Aufgabenstellung - Übertrage den Abschnitt, der mit der Zeile beginnt, die „Click calendar icon beside 31.01.2024“ enthält, und bis zum Ende der Einträge reicht, in eine nummerierte Liste ohne Leerzeilen. Lass die Bilder in deiner Antwort weg.

Vorliegende Einträge -

#####

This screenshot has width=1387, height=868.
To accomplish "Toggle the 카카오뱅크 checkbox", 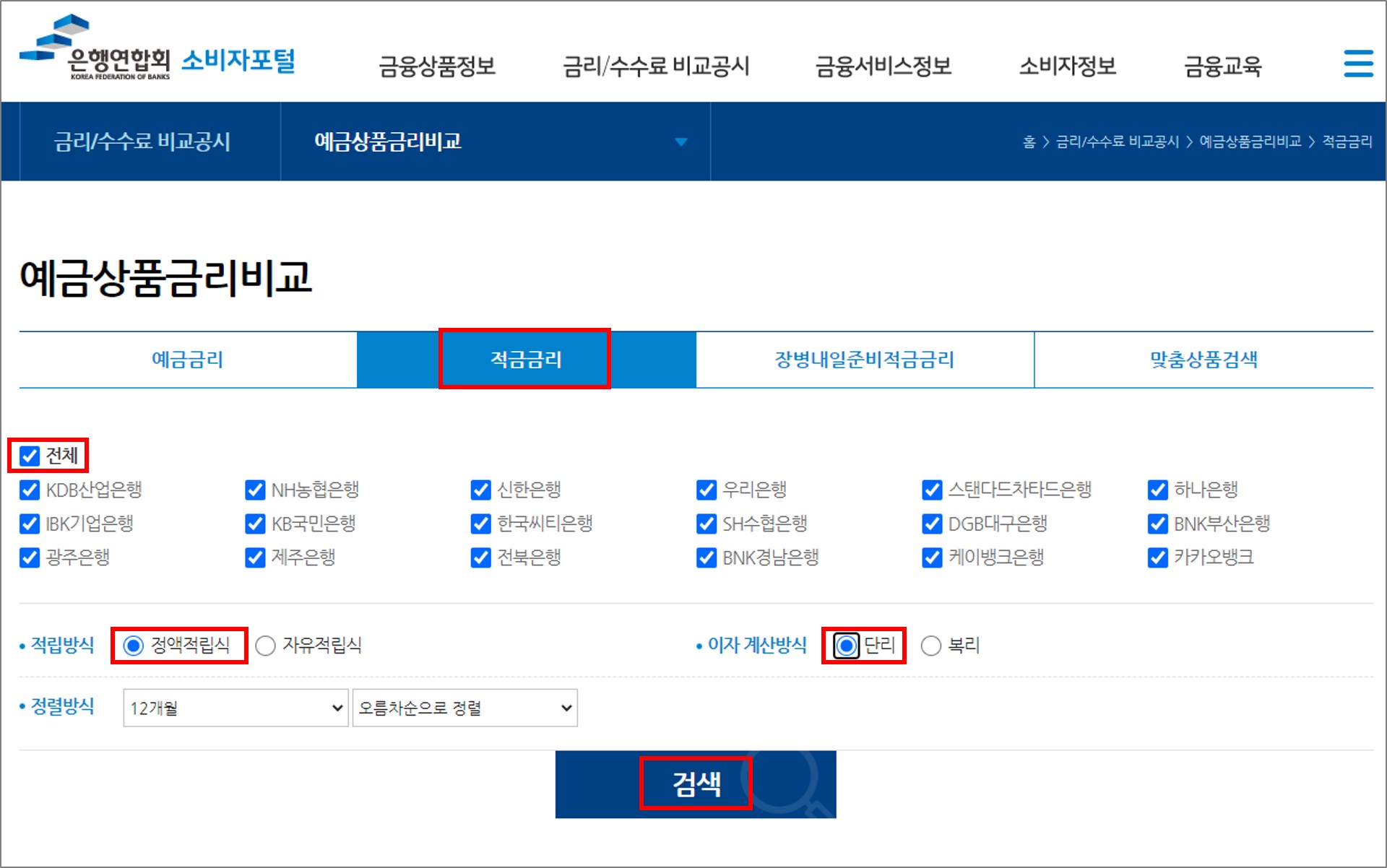I will click(1157, 557).

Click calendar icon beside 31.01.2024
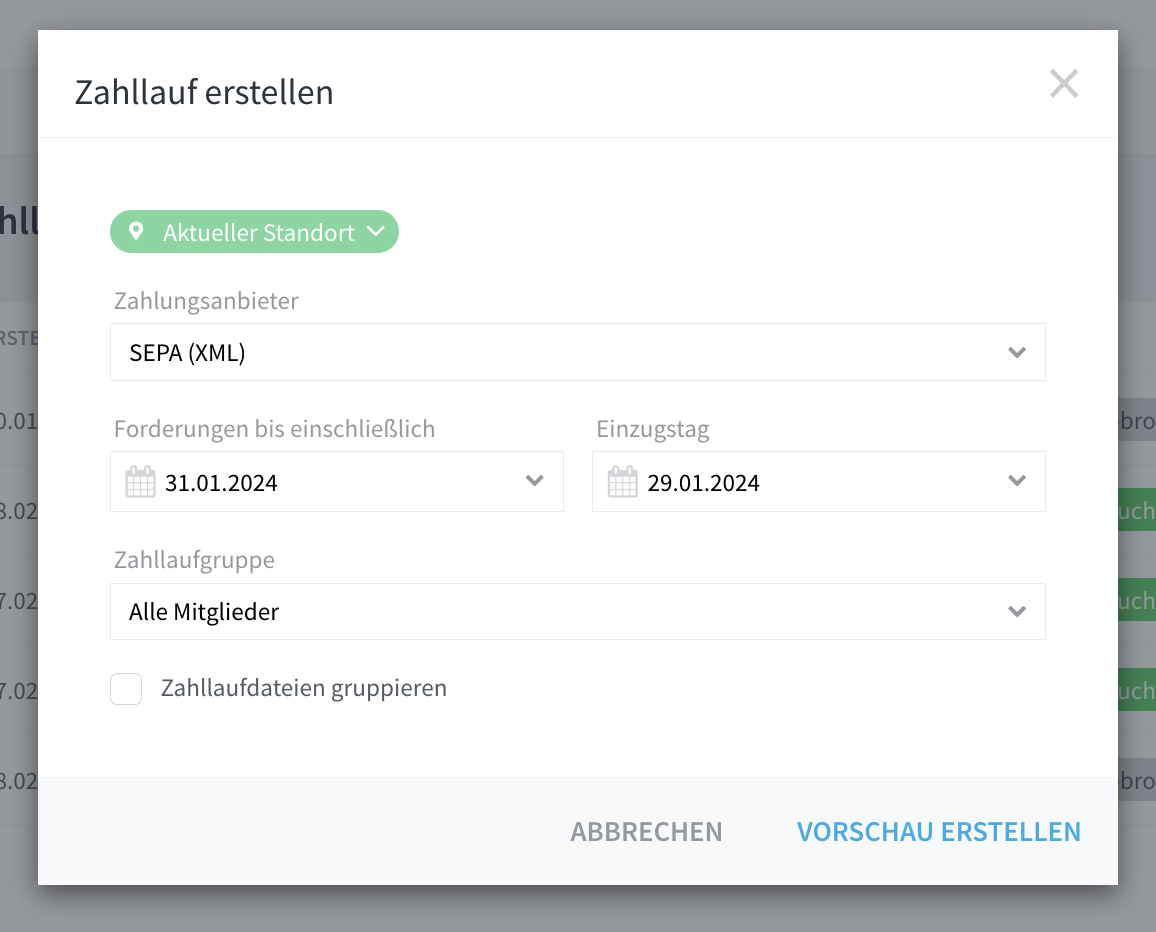coord(140,481)
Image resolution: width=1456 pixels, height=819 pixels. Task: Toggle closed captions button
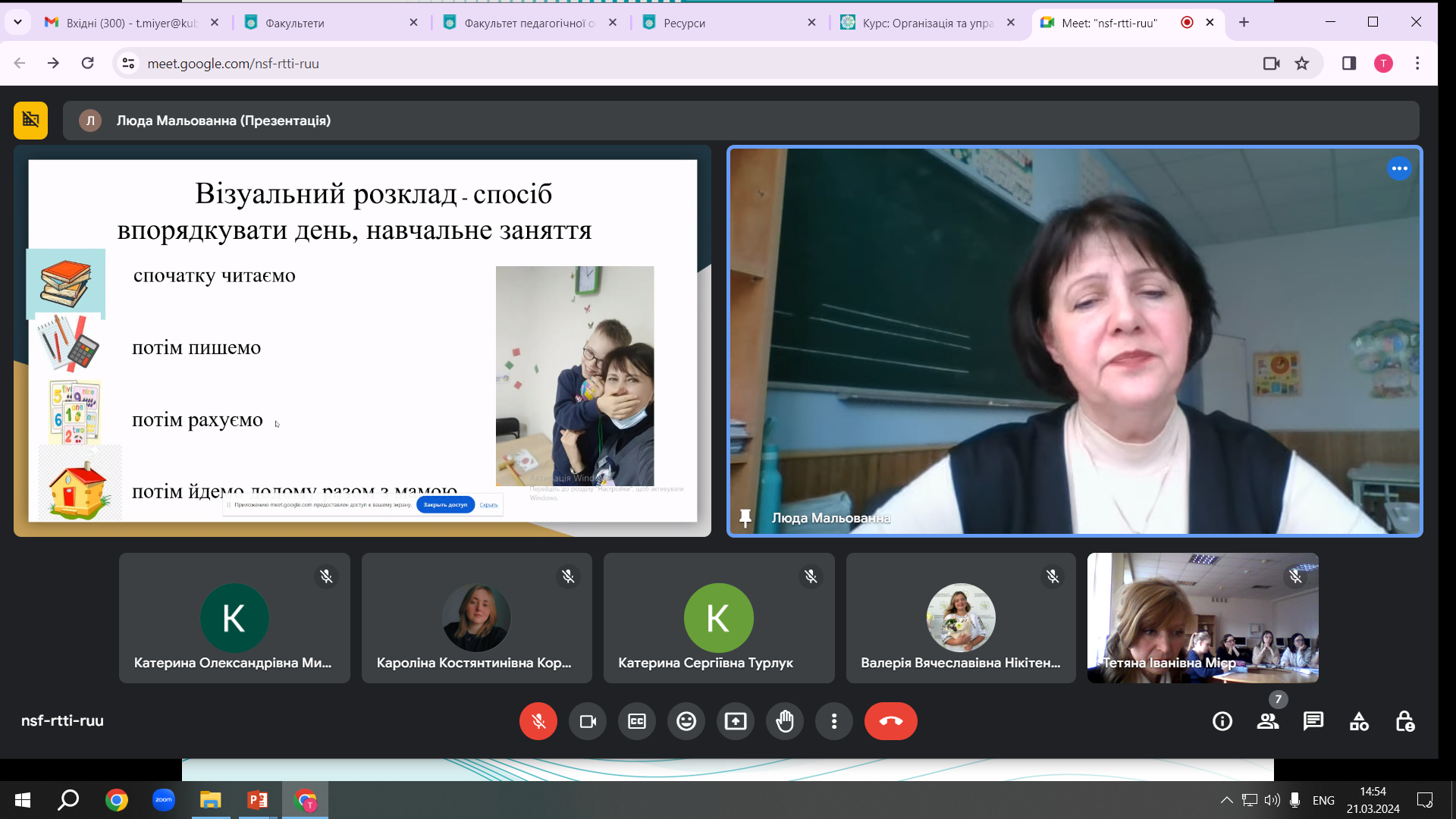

#####

Lösung der Aufgabe -
1. Click calendar icon beside 31.01.2024
2. coord(140,481)
3. Image resolution: width=1456 pixels, height=819 pixels. Task: Toggle closed captions button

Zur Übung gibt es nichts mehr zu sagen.